→ Given exercise:
Copy out the rows between the line containing "Open the Details arrow icon in Ranking" and the line containing "[x=171, y=466]", both lines included, with every character kept the same.
** START OF Source material **
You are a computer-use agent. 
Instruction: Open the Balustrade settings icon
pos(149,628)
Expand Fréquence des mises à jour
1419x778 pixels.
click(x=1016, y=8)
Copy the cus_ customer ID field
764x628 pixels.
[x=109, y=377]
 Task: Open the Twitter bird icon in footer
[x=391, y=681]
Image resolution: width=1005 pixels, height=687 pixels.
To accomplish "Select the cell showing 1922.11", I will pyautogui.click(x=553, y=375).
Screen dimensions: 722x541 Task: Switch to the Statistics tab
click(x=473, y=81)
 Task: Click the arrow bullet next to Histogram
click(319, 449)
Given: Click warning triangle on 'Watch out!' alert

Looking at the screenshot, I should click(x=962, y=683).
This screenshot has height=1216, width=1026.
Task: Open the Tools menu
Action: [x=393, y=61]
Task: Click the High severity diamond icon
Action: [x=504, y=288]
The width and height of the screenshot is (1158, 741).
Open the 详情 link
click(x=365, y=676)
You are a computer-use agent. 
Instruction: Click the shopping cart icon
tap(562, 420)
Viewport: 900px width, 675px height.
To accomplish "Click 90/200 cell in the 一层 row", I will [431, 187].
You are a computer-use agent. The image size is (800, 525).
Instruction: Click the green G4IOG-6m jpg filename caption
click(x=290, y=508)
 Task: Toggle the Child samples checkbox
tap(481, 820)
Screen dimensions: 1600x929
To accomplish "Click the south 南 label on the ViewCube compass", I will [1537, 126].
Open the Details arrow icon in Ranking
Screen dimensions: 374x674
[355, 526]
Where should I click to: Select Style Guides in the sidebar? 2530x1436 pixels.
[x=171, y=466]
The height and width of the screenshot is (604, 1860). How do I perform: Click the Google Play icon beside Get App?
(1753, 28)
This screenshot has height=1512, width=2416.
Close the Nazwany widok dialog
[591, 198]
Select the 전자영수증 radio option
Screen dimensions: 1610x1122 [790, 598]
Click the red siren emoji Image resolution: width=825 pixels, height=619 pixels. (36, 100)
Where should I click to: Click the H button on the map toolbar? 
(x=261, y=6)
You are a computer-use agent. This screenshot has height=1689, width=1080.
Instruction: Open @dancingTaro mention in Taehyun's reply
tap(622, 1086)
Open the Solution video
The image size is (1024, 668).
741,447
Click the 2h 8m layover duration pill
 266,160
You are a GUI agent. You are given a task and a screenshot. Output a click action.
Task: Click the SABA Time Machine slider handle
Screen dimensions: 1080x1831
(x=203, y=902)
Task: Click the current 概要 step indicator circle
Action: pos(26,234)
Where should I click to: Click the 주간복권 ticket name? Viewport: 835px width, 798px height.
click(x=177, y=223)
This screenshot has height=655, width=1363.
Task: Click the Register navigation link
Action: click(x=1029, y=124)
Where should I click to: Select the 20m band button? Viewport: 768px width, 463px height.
** END OF Source material **
→ Answer to the problem:
Open the Details arrow icon in Ranking
Screen dimensions: 374x674
[355, 526]
Where should I click to: Select Style Guides in the sidebar? 2530x1436 pixels.
[x=171, y=466]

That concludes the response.